Inconformado com essa decisão, da mesma recorreu o arguido, terminando a motivação do recurso com as seguintes conclusões:

«1 - O arguido e recorrente nasceu aos .../.../, tendo, por isso, 90 anos de idade, nunca antes da condenação a que foi sujeito nestes autos havia sido condenado pela prática de qualquer crime, tem carta de caçador e licença de porte de arma desde há muitos anos.
2 - Na acusação crime que o MºPº deduziu contra o arguido em 14/04/2021 – importando registar que não ficou provada a parte mais significativa da factualidade que lhe vinha imputada em nº 7 e particularmente em nº 8 da acusação -, não foi requerido a perda das armas, das máquinas de carregar cartuchos, nem dos cartuchos que estavam apreendidos à ordem dos autos.
3 - Também nessa mesma acusação não foram articulados, nem feita a invocação das razões de facto e de direito que pudessem fundamentar e, ou, justificar a perda desses objectos apreendidos a favor do Estado.
4 - O arguido, na sua Contestação e até à data em que foi proferida Sentença, dada a descrita omissão constante da acusação, também nenhuma defesa ou contraditório exerceu a tal propósito – a perda dos objectos apreendidos a favor do estado.
5 - O tribunal de 1ª instância, que se saiba, nunca entendeu necessário uma audição técnica sobre a personalidade do arguido ou sobre a sua capacidade de interacção social, o seu relacionamento com as demais pessoas e família, designadamente, os 7 filhos com quem se dá bem, tem relações de afecto, é amigo e nutre carinho – tanto assim que todos sempre o apoiaram e apoiam no litígio de natureza cível respeitante à tentativa de apropriação por parte do único filho (o oitavo), com quem se encontra de relações cortadas, de um prédio que lhe pertence e que mesmo, Ofendido/Assistente nos autos, tentava apropriar-se…- nenhuma prova tendo sido produzida no processo que evidenciasse alguma espécie de perigosidade do mesmo.

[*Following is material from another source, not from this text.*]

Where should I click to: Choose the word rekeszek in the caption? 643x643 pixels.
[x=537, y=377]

6 - Na Sentença proferida em 1ª instância, tal como no Acórdão proferido no TRG, nenhuma decisão e pronúncia foi feita a propósito da declaração de perda das armas a favor do Estado.
7 - Percebe-se que na factualidade apurada, e porque também nada na acusação a tal propósito foi invocado e, ou, articulado, nada consta que permitisse antever que o tribunal tinha a intenção de declarar perdidos a favor do Estado as armas, as máquinas de carregar cartuchos e os cartuchos.
8 - Não existe na Sentença qualquer facto provado que permita antever e muito menos que fundamente a decisão, infeliz, agora proferida pelo tribunal de, muito depois e fora da sentença, declarar aquelas armas, máquinas de carregar cartuchos e cartuchos perdidos a favor do Estado. (…)
9 - Da Sentença proferida nos autos, inalterada pelo Acórdão do Tribunal da Relação, resulta que foi dado como “Não provado”, para além do mais, que: (…)
b) Que no nas circunstâncias referidas em 8. e 9 o arguido esteve munido de uma espingarda caçadeira para reforçar a seriedade do anunciado.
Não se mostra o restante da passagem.